The court properly denied plaintiff's motion for summary judgment on the issue of Fidelity's liability under the subject title insurance policy. Plaintiff's only evidence of the value of the subject property, an unsworn appraisal, was insufficient to establish the value of the title (and, as a result, the extent of defendant's liability) within the meaning of the policy.
Nor did plaintiff establish, as a matter of law, that Fidelity is estopped from disclaiming title insurance coverage after providing a full defense for plaintiff in the underlying foreclosure action ( see Federated Dept. Stores, Inc. v. Twin City Fire Ins. Co., 28 A.D.3d 32, 36, 807 N.Y.S.2d 62 [1st Dept.2006] ). Issues of fact exist as to whether plaintiff's managing member made a material misrepresentation inducing Fidelity to issue the policy, and whether Fidelity discovered the alleged misrepresentation when it conducted a coverage investigation after the conclusion of the foreclosure action. In any event, plaintiff did not establish that it was prejudiced by Fidelity's allegedly belated disclaimer. Thus, whether Fidelity is estopped from disclaiming coverage must be left to the trier of fact ( see 206–208 Main St. Assoc., Inc. v. Arch Ins. Co., 106 A.D.3d 403, 407–408, 965 N.Y.S.2d 31 [1st Dept.2013] ).

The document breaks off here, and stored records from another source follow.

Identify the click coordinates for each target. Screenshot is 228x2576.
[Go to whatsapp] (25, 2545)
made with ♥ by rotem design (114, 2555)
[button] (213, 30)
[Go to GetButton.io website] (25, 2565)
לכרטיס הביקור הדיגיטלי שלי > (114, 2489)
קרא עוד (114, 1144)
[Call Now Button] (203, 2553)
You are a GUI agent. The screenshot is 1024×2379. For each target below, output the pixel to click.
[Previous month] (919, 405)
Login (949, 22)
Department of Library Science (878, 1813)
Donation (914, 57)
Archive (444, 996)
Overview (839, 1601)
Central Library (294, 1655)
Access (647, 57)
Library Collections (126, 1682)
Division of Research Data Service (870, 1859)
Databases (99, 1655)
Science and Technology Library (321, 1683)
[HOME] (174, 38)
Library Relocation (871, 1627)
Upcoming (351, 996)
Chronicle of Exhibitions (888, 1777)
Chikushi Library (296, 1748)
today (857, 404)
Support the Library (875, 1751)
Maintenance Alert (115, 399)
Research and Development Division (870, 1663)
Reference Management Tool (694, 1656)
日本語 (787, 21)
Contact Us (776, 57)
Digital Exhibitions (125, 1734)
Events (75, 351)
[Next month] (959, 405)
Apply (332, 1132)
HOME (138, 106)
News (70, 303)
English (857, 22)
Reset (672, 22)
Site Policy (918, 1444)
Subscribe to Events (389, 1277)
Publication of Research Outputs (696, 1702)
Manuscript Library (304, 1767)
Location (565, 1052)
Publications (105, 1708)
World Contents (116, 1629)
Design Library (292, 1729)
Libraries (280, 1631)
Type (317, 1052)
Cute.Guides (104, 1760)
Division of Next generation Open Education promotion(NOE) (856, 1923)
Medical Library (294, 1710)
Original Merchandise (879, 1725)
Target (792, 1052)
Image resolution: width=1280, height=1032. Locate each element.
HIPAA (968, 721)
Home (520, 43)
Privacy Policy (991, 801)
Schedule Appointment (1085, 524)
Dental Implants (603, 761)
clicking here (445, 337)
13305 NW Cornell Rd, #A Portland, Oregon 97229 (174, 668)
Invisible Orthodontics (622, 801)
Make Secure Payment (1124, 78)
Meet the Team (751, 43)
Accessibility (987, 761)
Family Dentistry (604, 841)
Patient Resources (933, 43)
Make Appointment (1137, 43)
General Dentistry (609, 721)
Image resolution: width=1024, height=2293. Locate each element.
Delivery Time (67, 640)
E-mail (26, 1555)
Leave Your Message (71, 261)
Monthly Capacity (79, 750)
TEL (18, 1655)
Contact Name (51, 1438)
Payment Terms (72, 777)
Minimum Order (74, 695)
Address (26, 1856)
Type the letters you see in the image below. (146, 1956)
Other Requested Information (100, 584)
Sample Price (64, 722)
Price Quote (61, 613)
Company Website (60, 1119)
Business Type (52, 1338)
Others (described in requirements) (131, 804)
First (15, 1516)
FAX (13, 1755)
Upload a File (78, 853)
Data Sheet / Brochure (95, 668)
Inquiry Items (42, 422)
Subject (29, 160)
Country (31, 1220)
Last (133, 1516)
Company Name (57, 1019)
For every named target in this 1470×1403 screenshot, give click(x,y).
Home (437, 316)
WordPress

The motion court erred, however, in denying plaintiff's motion to dismiss Fidelity's counterclaims for a declaration and for the costs of defending the foreclosure action. Fidelity failed to raise a triable issue of fact as to whether plaintiff's alleged misrepresentation was material within the meaning of Section 3105(b)(1) of the Insurance Law. Indeed, in response to the motion, Fidelity failed to submit any evidence whatsoever concerning its underwriting practices, as was necessary to defeat the motion ( see Campese v. National Grange Mut. Ins. Co., 259 A.D.2d 957, 689 N.Y.S.2d 313 [4th Dept.1999] ). Fidelity having failed to demonstrate that it would not have issued the title policy to plaintiff had the affidavit not represented “ [t]here are not tenants” on the premises, plaintiff was entitled to dismissal of the counterclaims and a declaration that Fidelity cannot avoid liability under the policy by virtue of its insured's alleged misrepresentation.
We note, further, that Fidelity undertook the defense of the foreclosure action without a reservation of rights. Fidelity is therefore precluded from recouping defense costs from its own insured ( see Allstate Ins. Co. v. Oles, 838 F.Supp. 46, 55 [E.D.N.Y.1993]; see generally 1 Barry R. Ostrager & Thomas R. Newman, Handbook on Insurance Coverage Disputes, § 5.07 [16th ed. 2013] ).